▶ _ページ本文_
>>>>

その中で、COFFEE ITSのブースは色が先に届く。黄色い袋がずらりと並び、
豆の産地名が短い言葉で胸を叩く。CHINA、COLOMBIA、INDONESIA、PERU、そしてDECAF。
選択肢が多いのに、騒がしくない。並べ方が静かだから、こちらの目線も落ち着く。

コーヒーの隣に、紙と絵と“道具”がある。
豆を売るだけのブースではなく、コーヒーを触って、匂いを移して、形に残す場所。
その空気に、最初の一秒でピンと来る。

第一章|COFFEE ITSという看板:「飲みたい」を“飲みやすさ”へ配線する

ブースの印象は、派手さではなく整い方に出る。
COFFEE ITSが掲げる芯は、言葉にすると驚くほどまっすぐだ。

自分が飲みたいと思えるものを、飲みやすく焙煎したい

この一文は、豆の選び方にも、焙煎の置き方にも、提供の温度にも繋がる。
尖らせて驚かせる”より、日常の呼吸に沿う。

<<<<

▶ _作業一覧_
(1) COFFEE ITSのブースを紹介する文章のうち、「選択肢が多いのに、騒がしくない。並べ方が静かだから、こちらの目線も落ち着く。」で始まり「ブースの印象は、派手さではなく整い方に出る。」まで続く部分を、一字も変えずに書き写してください。
(2) COFFEE ITSのブースを紹介する文章を、最後の文の後から書き継いでください。

▶ _提供データ_
>>>>

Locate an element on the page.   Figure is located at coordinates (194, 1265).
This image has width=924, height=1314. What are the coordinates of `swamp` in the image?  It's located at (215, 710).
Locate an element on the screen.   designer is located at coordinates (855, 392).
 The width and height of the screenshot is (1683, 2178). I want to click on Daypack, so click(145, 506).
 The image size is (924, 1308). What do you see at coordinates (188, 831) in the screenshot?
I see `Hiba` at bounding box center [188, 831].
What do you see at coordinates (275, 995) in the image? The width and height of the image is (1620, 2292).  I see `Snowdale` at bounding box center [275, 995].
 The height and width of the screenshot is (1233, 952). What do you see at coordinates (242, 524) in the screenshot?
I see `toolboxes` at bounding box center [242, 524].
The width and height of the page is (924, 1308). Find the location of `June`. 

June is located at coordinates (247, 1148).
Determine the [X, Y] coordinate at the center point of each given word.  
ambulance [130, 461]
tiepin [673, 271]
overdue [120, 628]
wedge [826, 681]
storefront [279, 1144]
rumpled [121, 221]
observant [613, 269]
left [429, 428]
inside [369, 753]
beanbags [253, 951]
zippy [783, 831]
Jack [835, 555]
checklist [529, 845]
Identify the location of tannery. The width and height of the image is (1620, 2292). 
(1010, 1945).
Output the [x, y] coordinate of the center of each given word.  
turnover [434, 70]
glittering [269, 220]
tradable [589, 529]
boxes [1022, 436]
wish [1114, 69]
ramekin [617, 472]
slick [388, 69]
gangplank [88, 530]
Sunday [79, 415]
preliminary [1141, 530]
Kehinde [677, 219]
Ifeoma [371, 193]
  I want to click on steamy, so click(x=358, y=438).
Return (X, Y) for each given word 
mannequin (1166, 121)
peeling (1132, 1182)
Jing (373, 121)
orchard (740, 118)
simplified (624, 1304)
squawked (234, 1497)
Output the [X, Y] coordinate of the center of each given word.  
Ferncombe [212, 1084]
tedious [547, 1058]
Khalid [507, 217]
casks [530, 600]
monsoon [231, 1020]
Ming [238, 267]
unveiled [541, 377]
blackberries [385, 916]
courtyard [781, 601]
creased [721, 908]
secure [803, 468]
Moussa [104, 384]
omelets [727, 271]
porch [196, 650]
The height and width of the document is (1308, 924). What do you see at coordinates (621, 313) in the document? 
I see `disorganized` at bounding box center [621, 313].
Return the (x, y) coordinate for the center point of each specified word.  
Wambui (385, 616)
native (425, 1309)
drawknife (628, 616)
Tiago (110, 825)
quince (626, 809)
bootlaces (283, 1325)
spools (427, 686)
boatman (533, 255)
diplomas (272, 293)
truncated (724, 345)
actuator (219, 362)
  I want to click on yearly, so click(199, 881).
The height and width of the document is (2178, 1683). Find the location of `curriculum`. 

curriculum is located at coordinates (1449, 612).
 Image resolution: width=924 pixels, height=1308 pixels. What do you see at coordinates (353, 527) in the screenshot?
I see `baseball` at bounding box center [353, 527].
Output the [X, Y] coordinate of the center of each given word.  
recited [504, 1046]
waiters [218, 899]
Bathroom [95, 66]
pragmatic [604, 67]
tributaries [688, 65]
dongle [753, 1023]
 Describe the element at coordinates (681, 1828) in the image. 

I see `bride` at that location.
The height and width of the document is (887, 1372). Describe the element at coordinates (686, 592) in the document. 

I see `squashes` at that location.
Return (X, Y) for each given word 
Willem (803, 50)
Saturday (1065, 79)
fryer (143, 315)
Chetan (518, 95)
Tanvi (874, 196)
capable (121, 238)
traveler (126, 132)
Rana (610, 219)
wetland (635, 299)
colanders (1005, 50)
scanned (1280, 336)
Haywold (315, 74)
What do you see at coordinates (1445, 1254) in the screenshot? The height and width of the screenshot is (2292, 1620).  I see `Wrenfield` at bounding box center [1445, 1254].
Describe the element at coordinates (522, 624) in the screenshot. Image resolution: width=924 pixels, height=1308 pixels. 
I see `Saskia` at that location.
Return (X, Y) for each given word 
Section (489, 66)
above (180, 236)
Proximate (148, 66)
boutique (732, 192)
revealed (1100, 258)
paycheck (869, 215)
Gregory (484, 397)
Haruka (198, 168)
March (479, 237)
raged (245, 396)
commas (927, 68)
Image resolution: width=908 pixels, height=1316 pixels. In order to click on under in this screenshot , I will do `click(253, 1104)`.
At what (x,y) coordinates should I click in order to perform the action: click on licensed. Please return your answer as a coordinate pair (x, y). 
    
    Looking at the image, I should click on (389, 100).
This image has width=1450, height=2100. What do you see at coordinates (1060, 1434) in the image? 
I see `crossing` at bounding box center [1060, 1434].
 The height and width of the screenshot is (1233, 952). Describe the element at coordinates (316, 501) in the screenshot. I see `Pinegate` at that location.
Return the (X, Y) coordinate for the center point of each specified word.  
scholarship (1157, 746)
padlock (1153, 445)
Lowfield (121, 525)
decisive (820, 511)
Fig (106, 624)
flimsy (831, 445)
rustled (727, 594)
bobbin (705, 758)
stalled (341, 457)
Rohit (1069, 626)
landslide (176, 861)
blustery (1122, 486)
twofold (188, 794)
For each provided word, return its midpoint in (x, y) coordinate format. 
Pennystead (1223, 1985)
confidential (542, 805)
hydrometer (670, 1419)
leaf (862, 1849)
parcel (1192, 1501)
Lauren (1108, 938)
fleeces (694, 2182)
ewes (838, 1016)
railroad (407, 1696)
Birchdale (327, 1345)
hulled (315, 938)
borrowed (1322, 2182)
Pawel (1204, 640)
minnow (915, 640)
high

<<<<

▶ _期待される結果_
(1)
選択肢が多いのに、騒がしくない。並べ方が静かだから、こちらの目線も落ち着く。

コーヒーの隣に、紙と絵と“道具”がある。
豆を売るだけのブースではなく、コーヒーを触って、匂いを移して、形に残す場所。
その空気に、最初の一秒でピンと来る。

第一章|COFFEE ITSという看板:「飲みたい」を“飲みやすさ”へ配線する

ブースの印象は、派手さではなく整い方に出る。

(2)
飲む側の体調や気分の揺れを、最初から想定しているような設計。

飲みやすさは、弱さではない。
輪郭を削って丸くすることではなく、苦味・酸・甘みのバランスを、
飲む人の舌へ着地させる技術。会場で何杯も飲む日ほど、この設計が効いてくる。
派手な印象は薄くても、後から「また飲める」が残る。

第二章|ブースの景色:麻袋、ラベル、そして“触れるアート”

ブースの手前にあるのは、豆の袋だけではない。
麻袋の布、紙の作品、ポストカードや小さなグッズ。
視線が“飲む”から“持ち帰る”へ自然に移る。

とくに強いのは、コーヒーアートの存在。
黒板のようなボードに、白い線でカップと湯気が描かれている。
完成しているのに、完成しきっていない。
「ここから先は、持ち主が決めていい」と言われているみたいに、余白が残る。

買ったのもそれ。
初見でピンと来たのは、絵の上手さではなく、余白の置き方だったはず。

ただ、描き足す勇気が出ない。
蛇足になってしまう気がする。
余白は、足さないことで守れる場合がある。
完成に手を入れるのではなく、完成を抱えて帰る——その選択が、むしろ美しい。

第三章|豆の並び:産地名が、そのまま性格になる

黄色い袋に書かれた産地名は、飾りではない。
会場では一瞬で判断が必要になる。だからこそ、情報を短く、強く置く。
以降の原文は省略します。